Raoule de Venerande, a young woman from an ancient noble family, has a taste for cross-dressing as well as fairly exotic sexual appetites. Her meeting with a poverty-stricken florist and would-be painter gives her the opportunity to indulge her tastes to the full. Jacques Silvert is a passive young man to begin with and is therefore ideal for Raoule’s purposes. She sets him up in a studio and begins an affair with him, but she is to be the man in the relationship while he is to be the woman.
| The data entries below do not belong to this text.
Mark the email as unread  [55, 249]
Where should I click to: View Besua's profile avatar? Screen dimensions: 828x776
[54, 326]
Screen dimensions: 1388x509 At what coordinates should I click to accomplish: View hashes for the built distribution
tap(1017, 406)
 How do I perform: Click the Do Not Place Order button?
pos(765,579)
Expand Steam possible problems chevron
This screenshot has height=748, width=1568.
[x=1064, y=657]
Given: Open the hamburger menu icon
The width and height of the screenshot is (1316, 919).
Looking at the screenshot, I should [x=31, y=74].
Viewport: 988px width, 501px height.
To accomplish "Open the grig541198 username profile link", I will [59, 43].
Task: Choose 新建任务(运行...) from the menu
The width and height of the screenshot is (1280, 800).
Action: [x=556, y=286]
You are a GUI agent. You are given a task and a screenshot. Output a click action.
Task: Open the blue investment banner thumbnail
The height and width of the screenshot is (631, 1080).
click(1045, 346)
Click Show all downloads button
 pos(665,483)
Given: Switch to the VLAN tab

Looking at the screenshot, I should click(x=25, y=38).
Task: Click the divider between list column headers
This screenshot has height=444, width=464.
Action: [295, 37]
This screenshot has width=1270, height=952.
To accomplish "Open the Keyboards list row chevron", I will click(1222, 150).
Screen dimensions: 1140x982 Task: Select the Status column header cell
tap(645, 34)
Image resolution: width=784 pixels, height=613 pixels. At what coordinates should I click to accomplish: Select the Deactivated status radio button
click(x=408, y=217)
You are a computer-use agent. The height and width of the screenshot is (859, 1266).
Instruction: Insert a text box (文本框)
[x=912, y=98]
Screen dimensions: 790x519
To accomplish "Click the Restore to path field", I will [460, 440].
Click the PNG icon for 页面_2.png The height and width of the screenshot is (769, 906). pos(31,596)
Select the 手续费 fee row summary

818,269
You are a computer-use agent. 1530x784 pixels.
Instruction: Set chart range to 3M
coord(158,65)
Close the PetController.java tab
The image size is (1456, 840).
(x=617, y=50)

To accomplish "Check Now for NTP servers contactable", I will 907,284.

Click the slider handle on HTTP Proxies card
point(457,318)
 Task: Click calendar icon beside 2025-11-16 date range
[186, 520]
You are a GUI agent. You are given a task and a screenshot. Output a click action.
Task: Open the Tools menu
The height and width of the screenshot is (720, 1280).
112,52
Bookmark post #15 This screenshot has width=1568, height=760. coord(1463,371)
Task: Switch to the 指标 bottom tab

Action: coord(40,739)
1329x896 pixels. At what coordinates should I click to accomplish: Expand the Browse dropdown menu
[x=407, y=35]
But there’s more than just gender reversal going on here as Raoule is also playing games of dominance and submission with Jacques.
—Dfordoom

I have now finished reading Monsieur Venus, which I really enjoyed. I thought it was superbly written: the French just flows, the imagery and play on words (especially, you will have guessed, on masculine and feminine articles and pronouns) are just astounding.I thought the story was well constructed, and could see a clear progression in the events and plot. You start off with this young woman who can get whatever she wants. She has no boundaries. Her aunt is an almost comic character: she is out of touch and out of reach because the only thing on her mind is religion.Little by little, Raoule's freedom turns against her, a bit like Dorian Gray.. I thought the novel was mainly about her fall into decadence.What really struck me was that this novel was written pre-Freud, and yet explored the unconscious by dealing with deviant sexual behaviour and by violating deeply felt taboos.Some of it was pretty ghoulish and perverse, and I can see how it can be perceived as being in bad taste.But, maybe because it said in the blurb that the book had been condemned as pornographic, I thought it would be much more graphic than it was, I guess I was expecting something much more shocking than that.I liked it so much that I am hoping to get hold of more books by Rachilde, like La Marquise de Sade, and Mon Etrange Plaisir.